The ADAPT of Texas OCR complaint specifically addressed the futility issue as follows:

“We also request you look at the Futile Care section of the Texas Advanced Directive Act of 1999 to see if it violates the Americans with Disabilities Act, and/or Section 504 of the Rehabilitation Act of 1973 or any other relevant federal and/or state civil rights legislation.

“In addition, we also request you look at the process to see if the South Austin Medical Center’s committee, that concurred that supports could be withdrawn from Michael Hickson, had any input from an objective person/organization, knowledgeable about living with a disability, outside of the hospital personnel.”

The decision was also agreed to by an interim guardian appointed by the court while a guardianship proceeding between Mr. Hickson’s wife and sister was pending. The NCIL OCR complaint specifically addressed the guardianship issue:

“The court-appointed agency providing Guardianship for Mr. Hickson, Family Eldercare, acting in that capacity, approved the care and treatment regimen proposed by St. David’s South Austin Medical Center which resulted in Mr. Hickson’s death. Under Texas state law, “Sec. 1001.001(a) a court may appoint a guardian with either full or limited authority over an incapacitated person as indicated by the incapacitated person’s actual mental or physical limitations and only as necessary to promote and protect the well-being of the incapacitated person.” The role of the appointed Guardian for Mr. Hickson was to promote and protect his well-being, not be complicit in the steps that would result in the end of his life. Family Eldercare perpetuated the medical provider’s discrimination against Mr. Hickson and ultimately provided permission to execute the decisions which led to Mr. Hickson’s death. Family Eldercare in so doing, acted in violation of the purpose of their role as Guardian agency and in a discriminatory matter, acceding to the medical provider’s opinion that Mr. Hickson’s disabilities justified withholding life-sustaining care and services.”

Meanwhile, as a result of at least 11 OCR complaints challenging COVID-19 Crisis Standards of Care, involving healthcare rationing or triage policies that discriminate against seniors and disabled people, OCR has explicitly found that policies that deny treatment based on quality of life judgments are discriminatory and unlawful. OCR stated in a March 28 bulletin that “persons with disabilities should not be denied medical care on the basis of stereotypes, assessments of quality of life, or judgments about a person’s relative ‘worth’ based on the presence or absence of disabilities or age.”

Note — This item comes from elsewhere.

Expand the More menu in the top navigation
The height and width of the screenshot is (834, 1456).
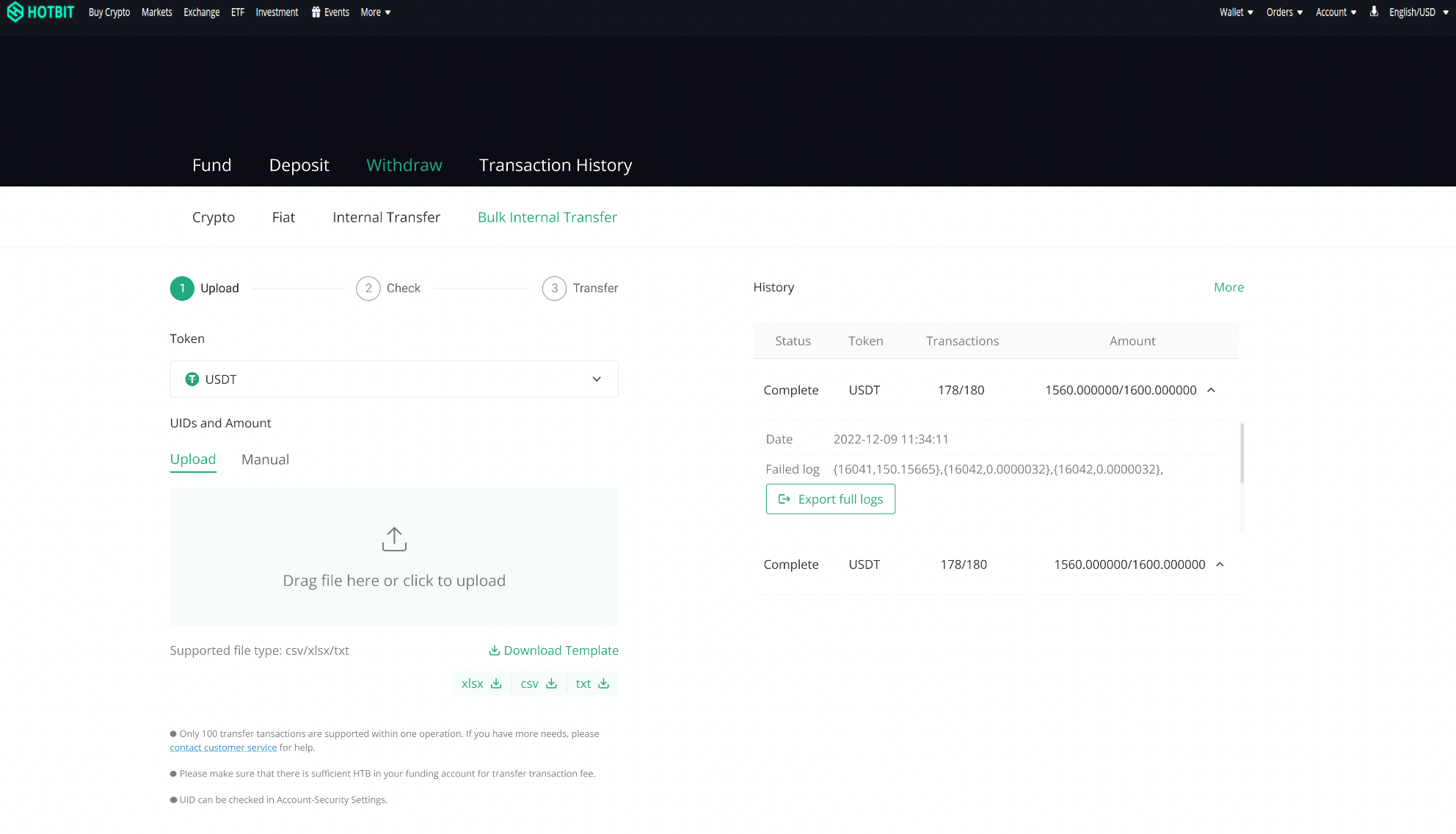click(x=375, y=12)
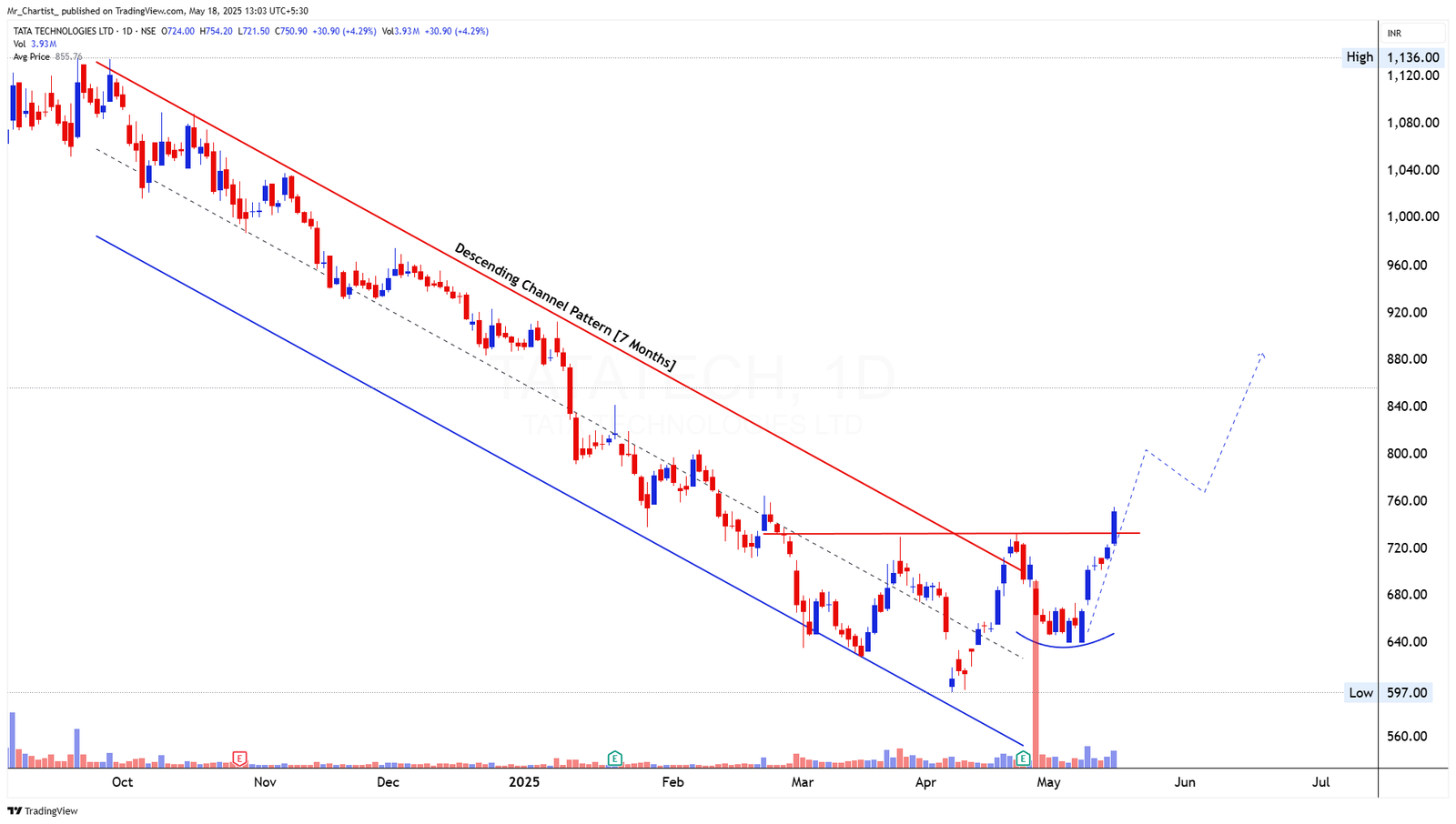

This same conclusion must be reached with respect to nonconsensual or involuntary withholding of life sustaining treatment under futility laws and policies (see NCD report on futility). OCR’s action on the futility issue would add weight to 20 years of efforts to challenge the Texas law, including a recent appellate court ruling in another Texas case involving Tinslee Lewis, previously covered in this blog. The new July 24 court ruling has found the dispute resolution provisions in the Texas Advance Directives Act to be sorely lacking in constitutional due process protections, stating that a hospital:

“. . . [I]n invoking and following Section 166.046’s committee review process, failed to provide her adequate procedural due process for the ultimate encroachment on the paramount individual interests at stake.” (page 147-8)

The Office for Civil Rights must also impose strict guidelines for treatment withholding decisions by healthcare surrogates to protect seniors and people with disabilities from the same type of harm. Surrogate decisions are a more complicated issue than unilateral decisions by healthcare providers, because a surrogate may be accurately representing the wishes of the disabled individual. But NDY has long opposed giving carte blanche authority to surrogates and insisted that constitutional standards and protections are needed when surrogates decide against life-sustaining treatment of a disabled person.

The unifying themes here are that we are not better off dead than disabled, and society is not better off without us. The pressure is mounting for the healthcare system to stop its deadly discrimination against disabled people.